The pulley on the alternator was stuck locked, didn't know that this thing should turn freely one way and lock the other, much like a bicycle. New one was 30eur.

Old









New









Result was nowhere near ideal (14.40-14.50V) when the alternator was put back in the car. We got about 14.00V max *on the alternator *with engine rpm at 3000. With no electricals on, measuring *on the battery* it stays about 13.6V and worst was 12.90V with everything on (all lights, radio aircon, heated rear window, heated seats etc). Still about 1V better than before. Voltage drop from alternator to battery was about 0.4 to 0.5V which maybe warrants getting a new cable (I think Wak had a link for a strong one and suggested replacing the OEM)... Don't know if we should have taken apart the alternator and sandpaper some metals but too late now...

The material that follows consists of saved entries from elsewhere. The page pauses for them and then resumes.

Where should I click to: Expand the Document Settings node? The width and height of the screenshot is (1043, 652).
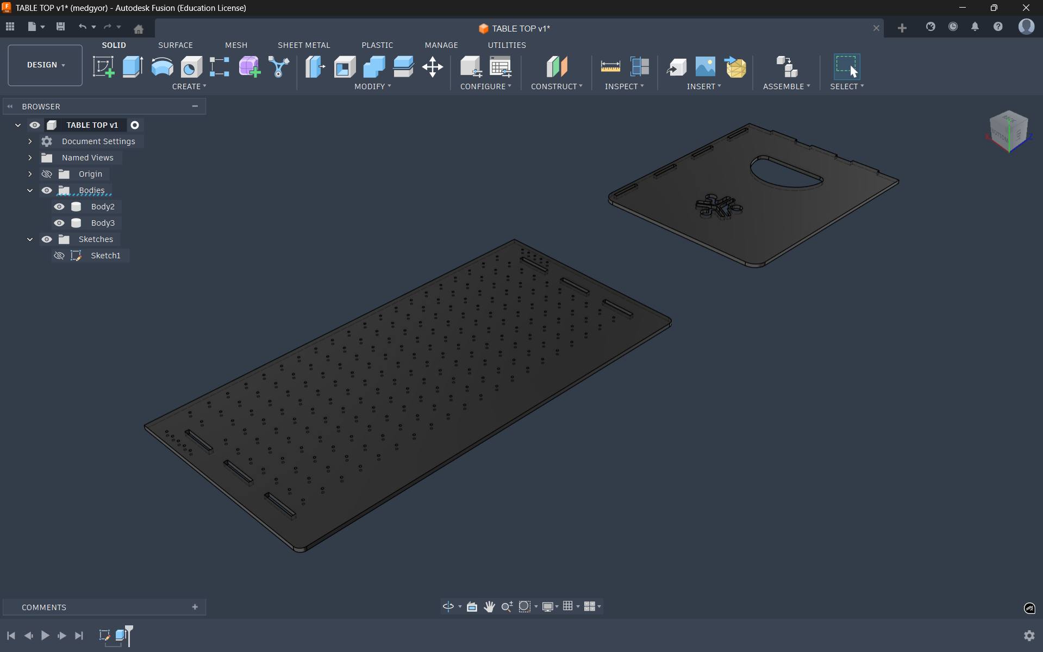coord(30,141)
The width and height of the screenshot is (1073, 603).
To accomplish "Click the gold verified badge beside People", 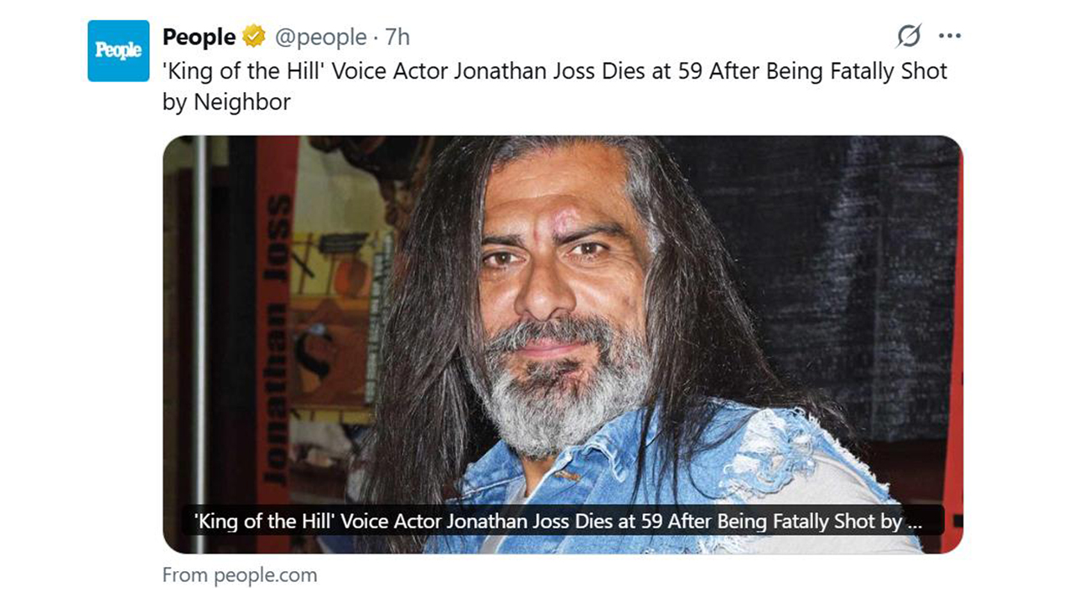I will click(x=254, y=37).
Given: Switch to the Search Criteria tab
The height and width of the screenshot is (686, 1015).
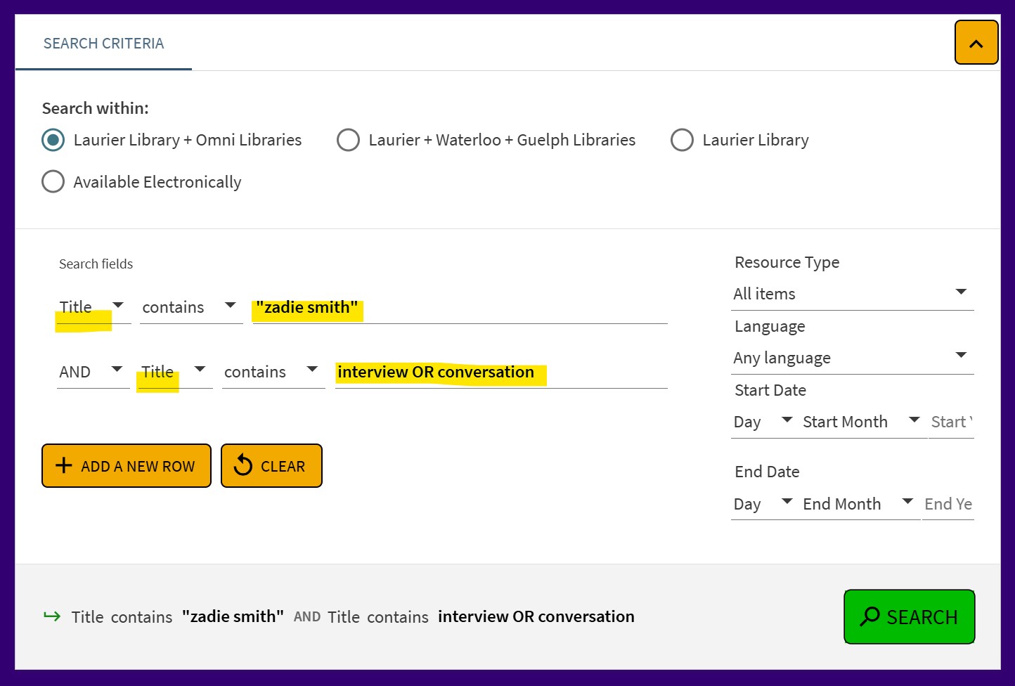Looking at the screenshot, I should [x=103, y=44].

I will monitor it with the tracker (it has an email alert if battery voltage drops below 12.4V any time) and post an update... Was getting emails as low as 11.3Volts.


----------



## PlasticMac (Apr 25, 2017)

The battery will limit the voltage, regardless of the alternator output, so, you may find that as the battery charges up, the voltage measurement, across the battery, increases. The battery will have had a hard time till now. Finger crossed ... Mac.


----------



## Hoggy (May 8, 2002)

Hi, Have you checked the alternator/generator cable/links above battery for corrosion/burning poor connections.








Hoggy.


----------



## silkman (Jul 29, 2004)

Here are today's pics of the box above the battery.


















Testing with all electrics on (as above), the black cable would get extremely hot to the touch but I think it's fine for normal operation. Some corrosion exist on the second red interior cable.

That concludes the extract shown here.